5.23. Decorators

A decorator is a piece of syntax that wraps a function (or a method) in another function. The wrapper can add behaviour before and after the original call, replace the return value, or attach metadata. The shape is:

@wrapper
def f():
    ...

The @wrapper line is equivalent to f = wrapper(f) – the function f is built normally, then handed to wrapper, and the result is rebound to the name f.

A function entering a "wrapper" box on the left and emerging on the right as a decorated function.

A decorator takes a function in and returns a new function.

5.23.1. Built-in method decorators

A few decorators ship with Python and are used inside class bodies.

5.23.1.1. @property

Turns a method into a computed attribute. The caller accesses it as if it were a plain attribute (no parentheses), but a method runs on each read:

class Circle:
    def __init__(self, radius):
        self.radius = radius

    @property
    def area(self):
        return 3.14159 * self.radius * self.radius

c = Circle(5)
print(c.area)             # 78.53975  -- no parentheses

Use it when an attribute that looks simple needs a tiny computation behind it. If the work is expensive, prefer a regular method – callers do not expect attribute reads to be slow.

5.23.1.2. @classmethod

Defines a method that receives the class as its first argument instead of an instance.
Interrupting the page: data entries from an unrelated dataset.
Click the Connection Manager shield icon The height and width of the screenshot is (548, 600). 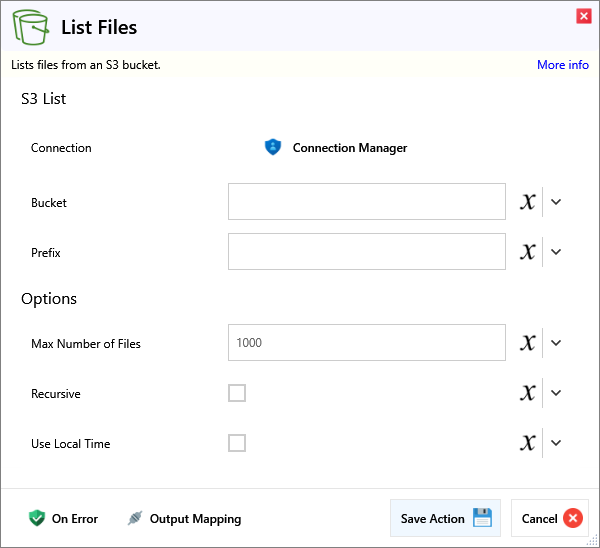click(x=273, y=147)
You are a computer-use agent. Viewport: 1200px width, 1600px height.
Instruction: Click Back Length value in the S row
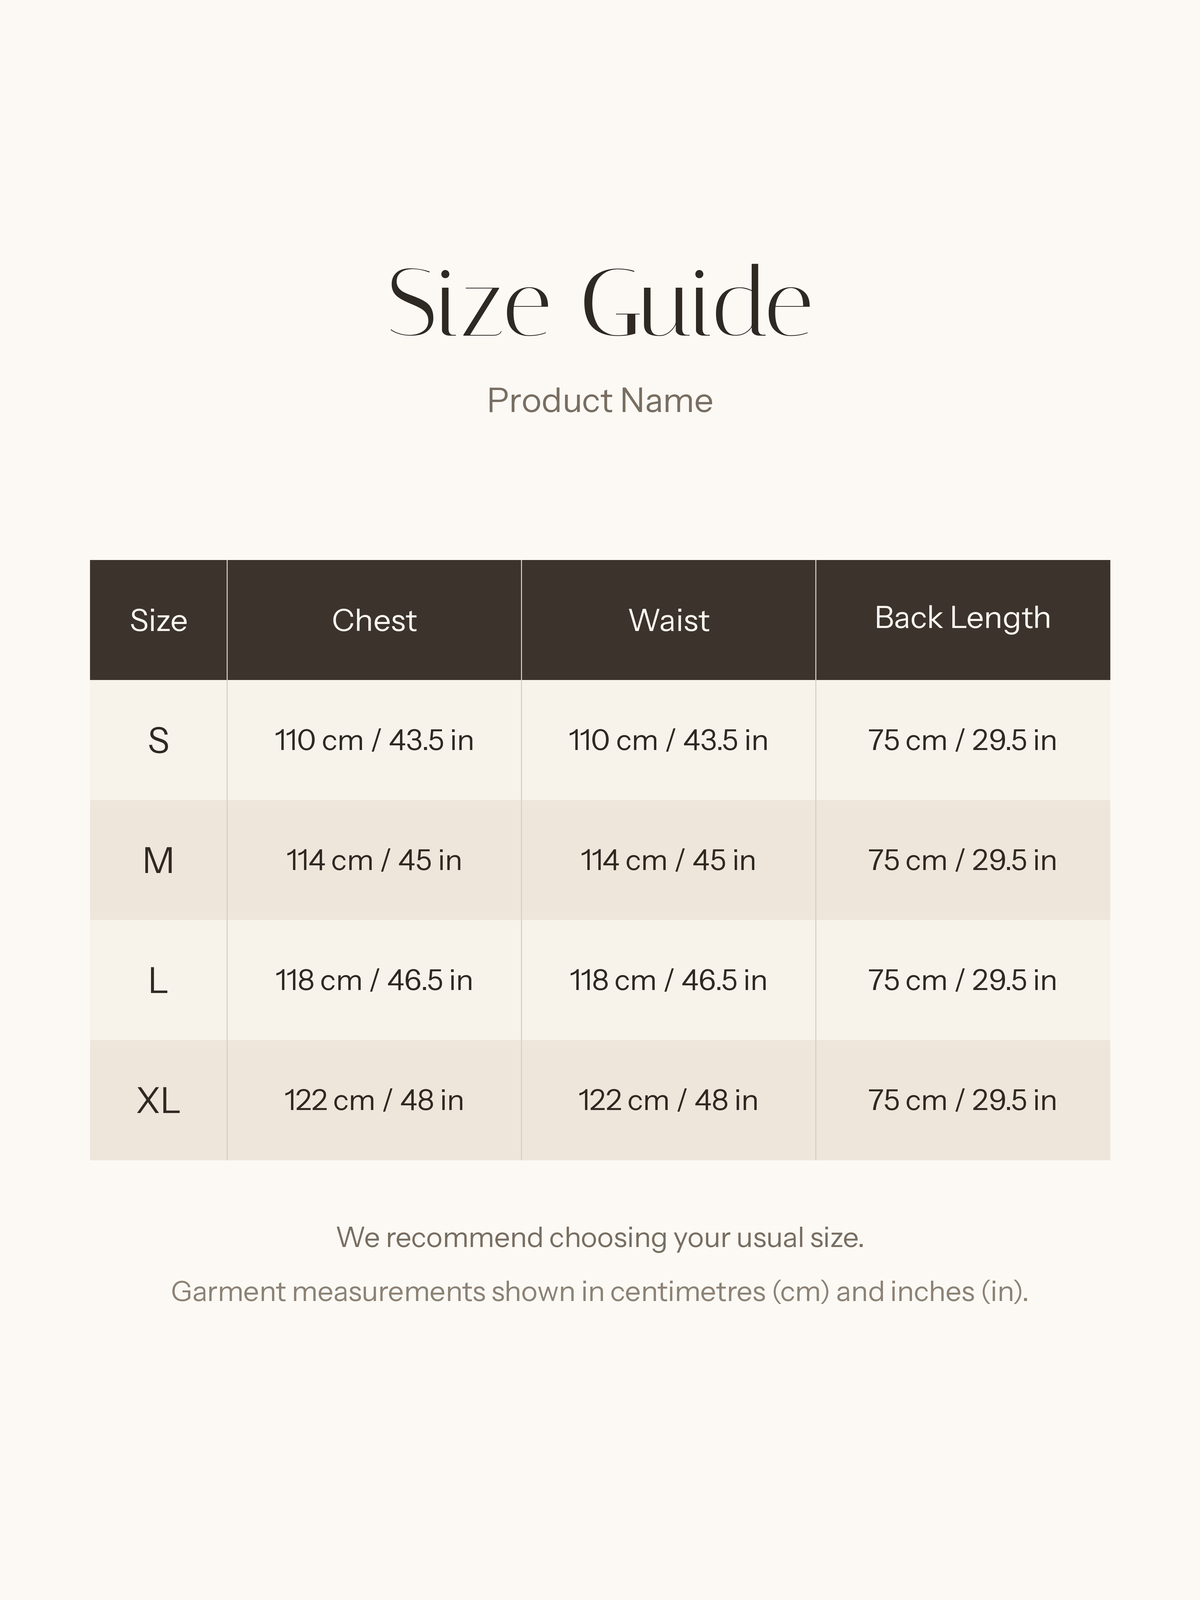click(963, 740)
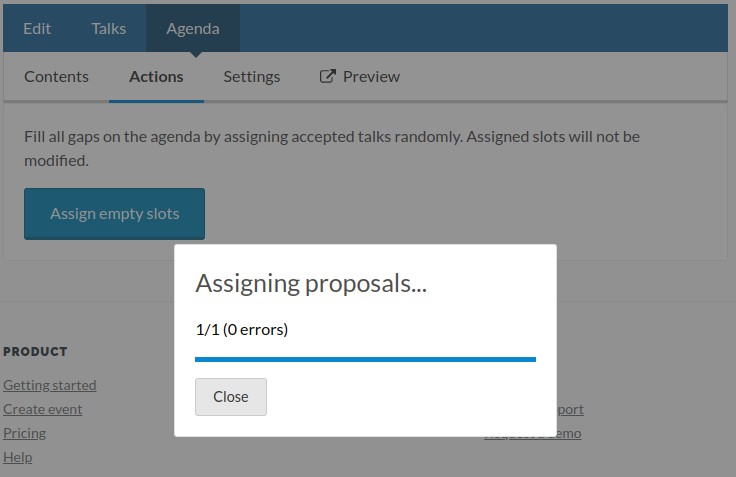Viewport: 736px width, 477px height.
Task: Click the Assigning proposals dialog title
Action: [x=311, y=284]
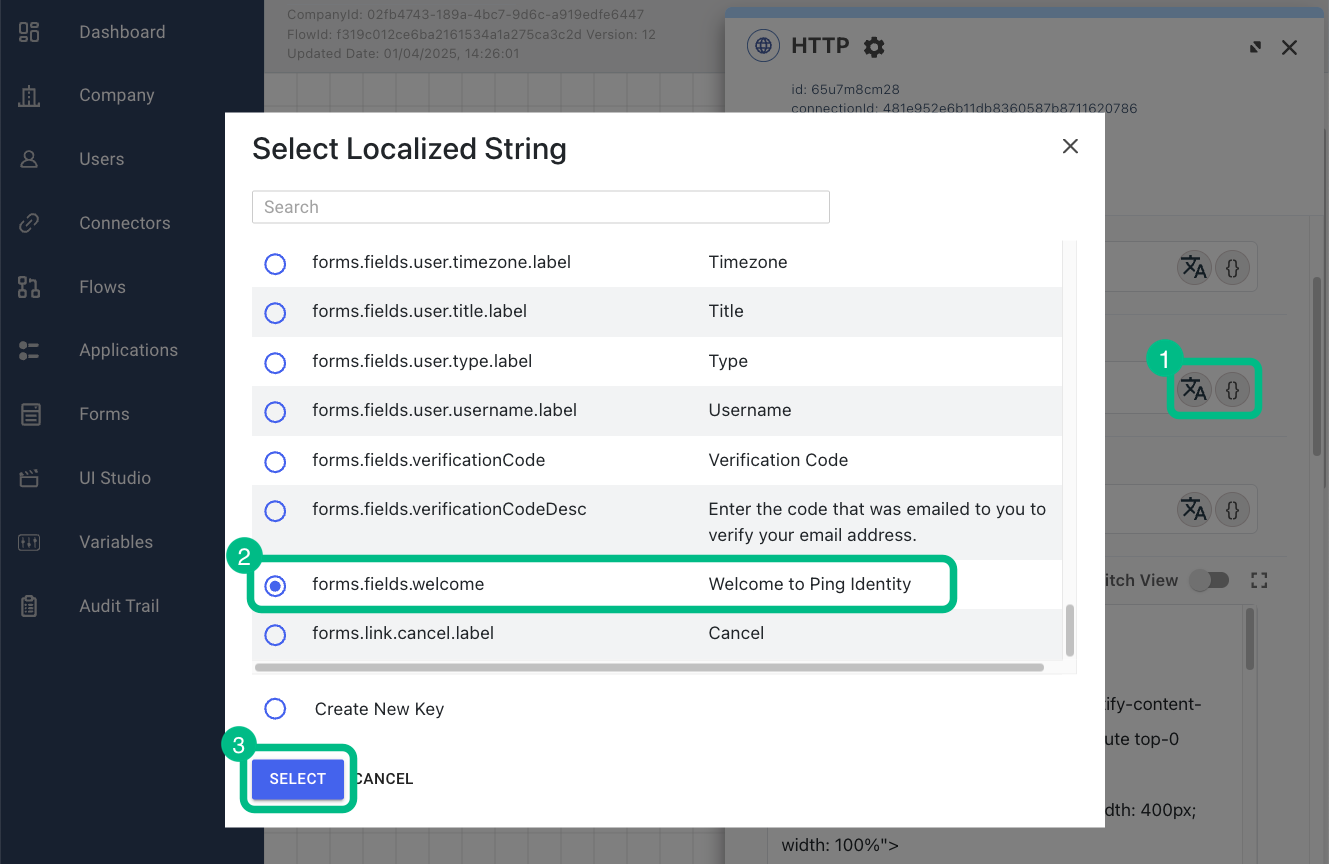This screenshot has height=864, width=1329.
Task: Click the SELECT button in the dialog
Action: 297,778
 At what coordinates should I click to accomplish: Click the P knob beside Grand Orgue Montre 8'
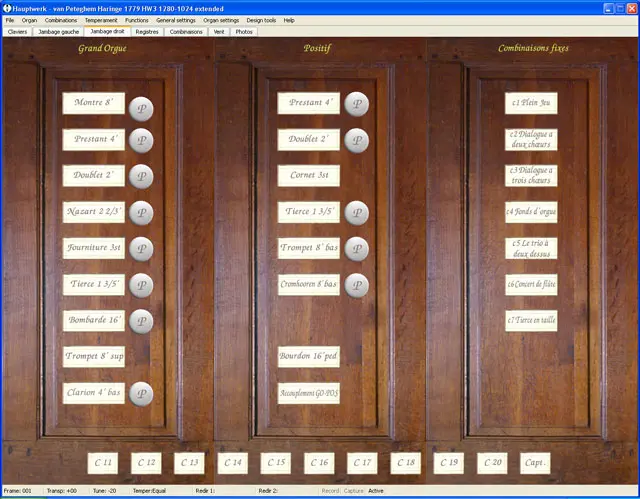[141, 104]
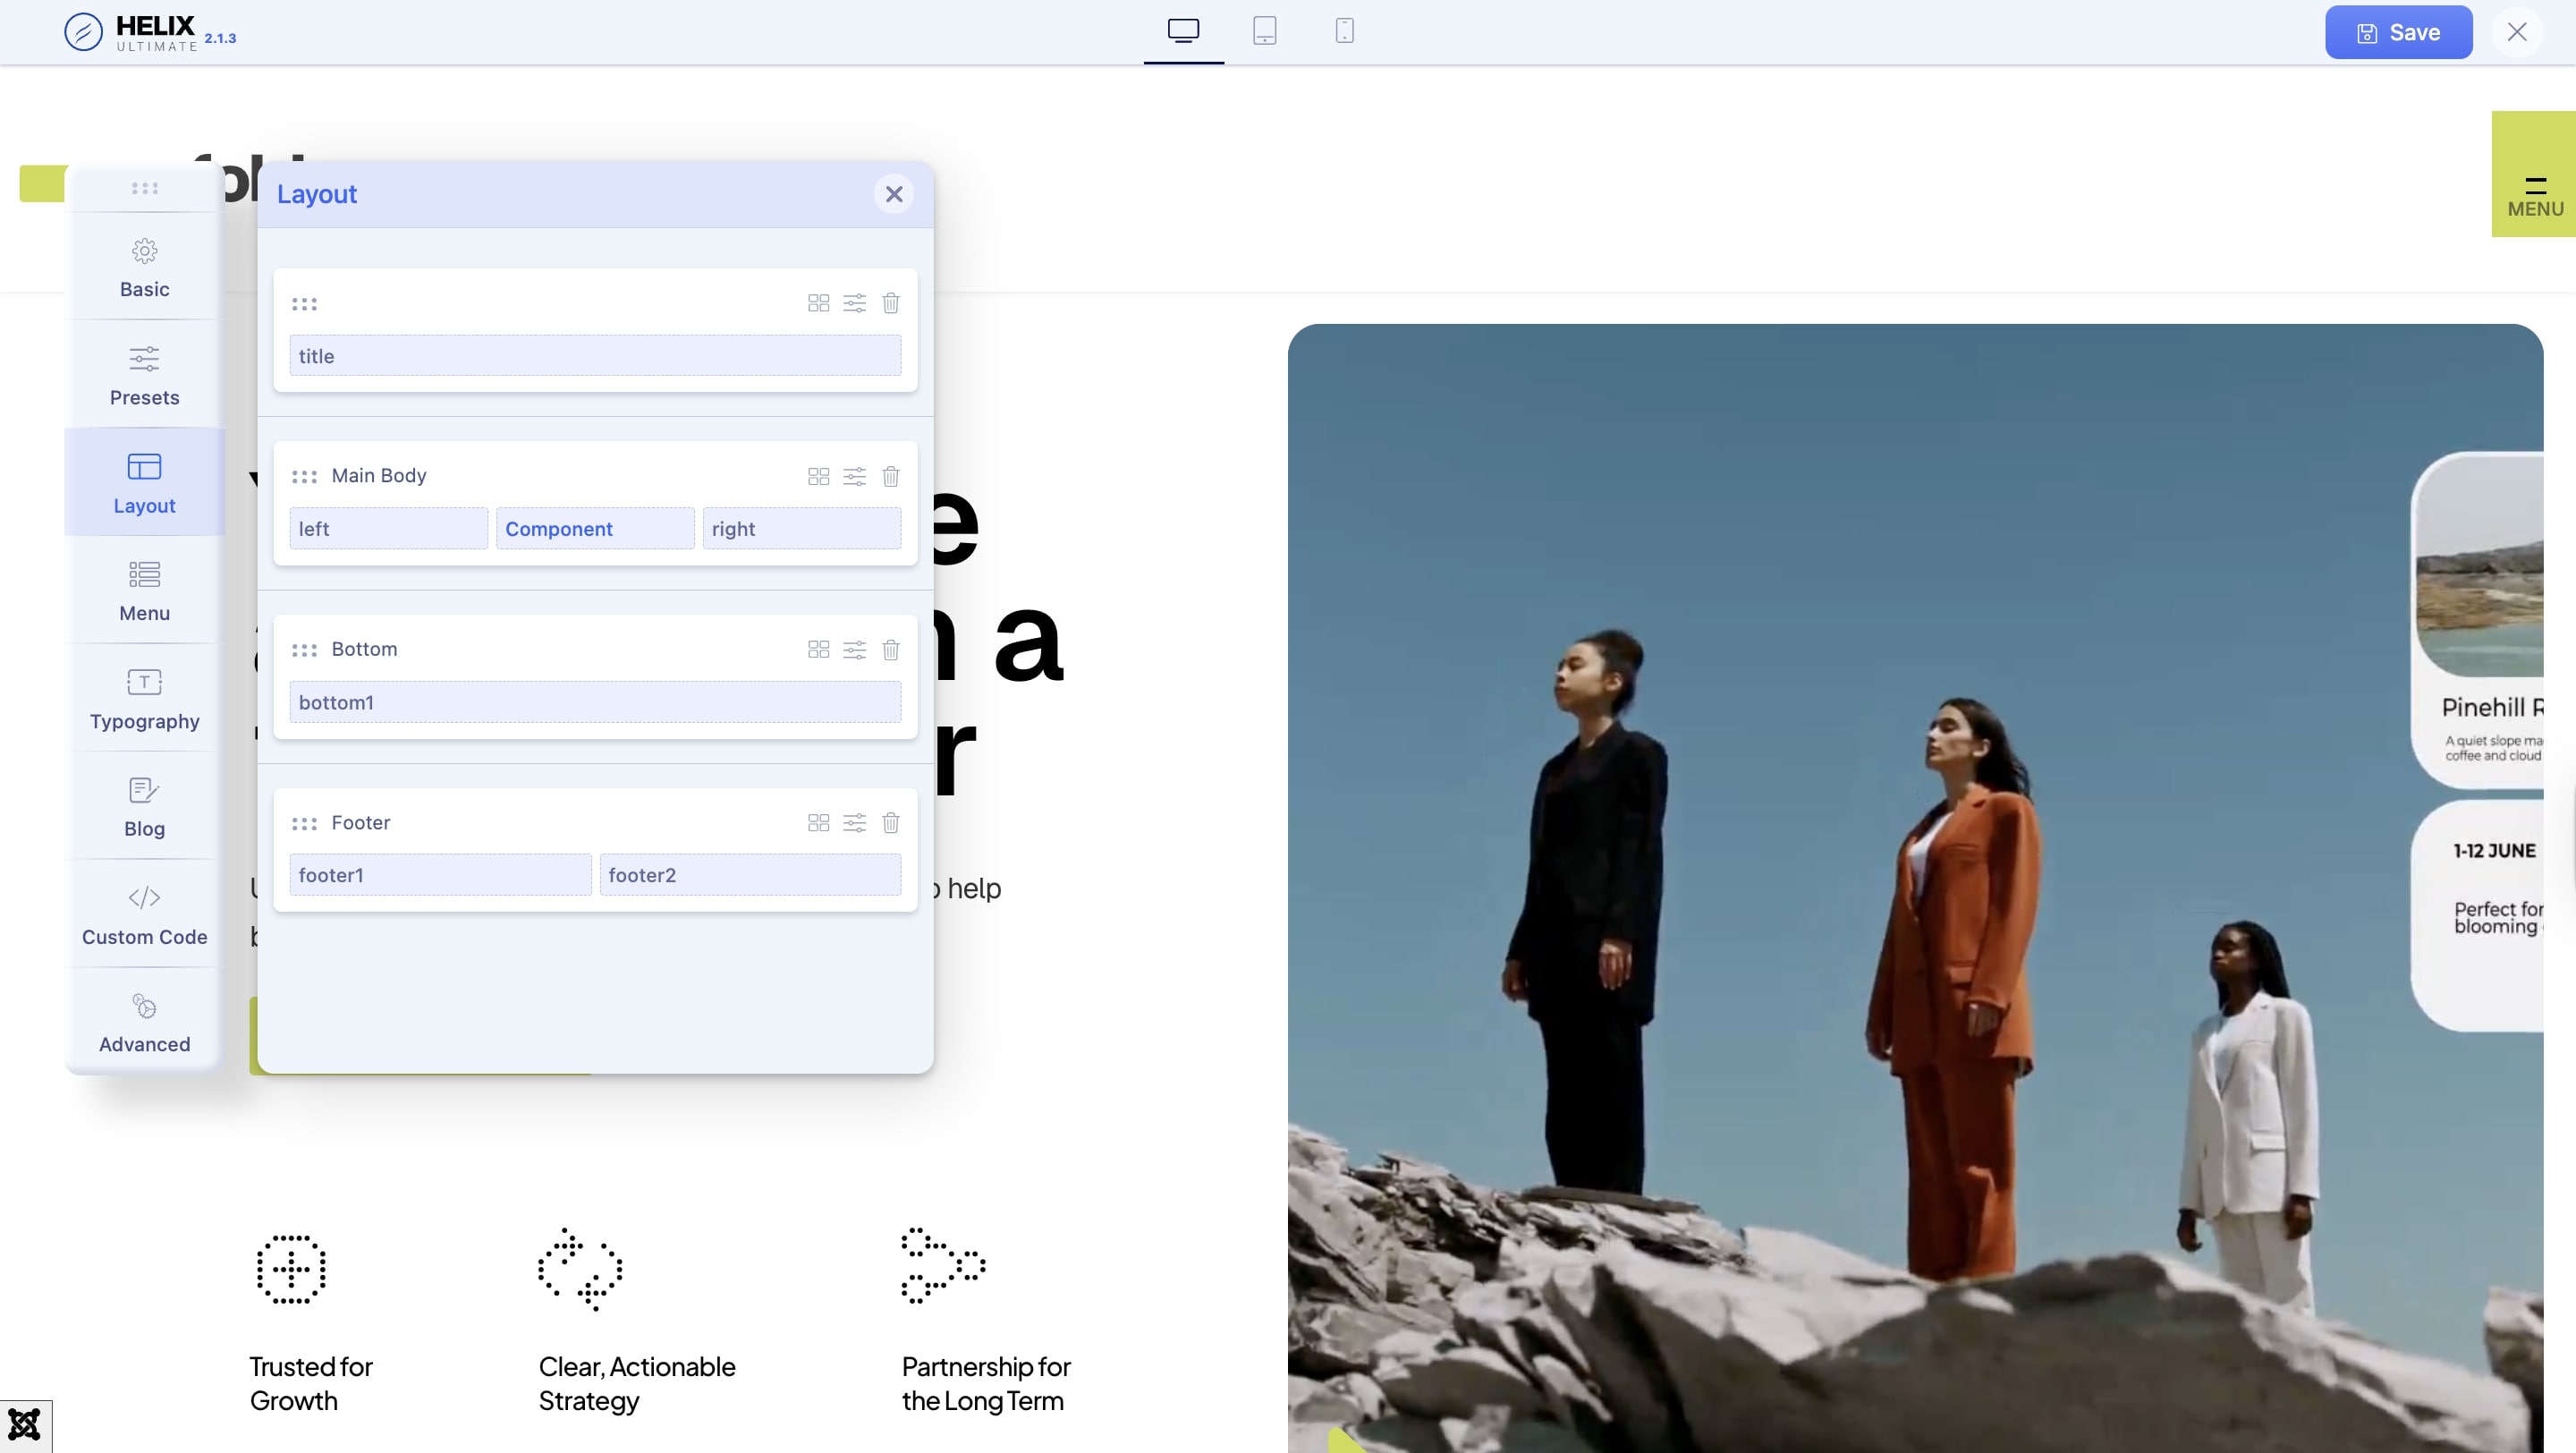This screenshot has height=1453, width=2576.
Task: Open row settings for the Footer row
Action: [x=854, y=823]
The first parameter is conventionally named cls:

class Point:
    def __init__(self, x, y):
        self.x = x
        self.y = y

    @classmethod
    def origin(cls):
        return cls(0, 0)

p = Point.origin()

Class methods are the standard way to provide alternative constructors – factory functions that return an instance built in a non-default way.

5.23.1.3. @staticmethod

Defines a method that receives neither the instance nor the class – it is just a plain function that lives in the class namespace for organisational reasons:

class Temperature:
    @staticmethod
    def c_to_f(c):
        return c * 9 / 5 + 32

Temperature.c_to_f(100)   # 212.0

Use it sparingly; if a function really has nothing to do with the class’s state, a plain module-level function is usually cleaner.

5.23.2. Writing a custom decorator

A decorator is a function that takes a function and returns a function. The minimum shape:

def log_calls(func):
    def wrapper(*args, **kwargs):
        print("calling", func.__name__)
        return func(*args, **kwargs)
    return wrapper

@log_calls
def add(a, b):
    return a + b

add(2, 3)

Output:

calling add

The wrapper closes over func and forwards everything to it. *args / **kwargs lets it work on any function, not just two-argument ones. This pattern is the foundation of more elaborate decorators (timing, caching, retry-on-failure) but the core is always the same: take a function in, return a function out.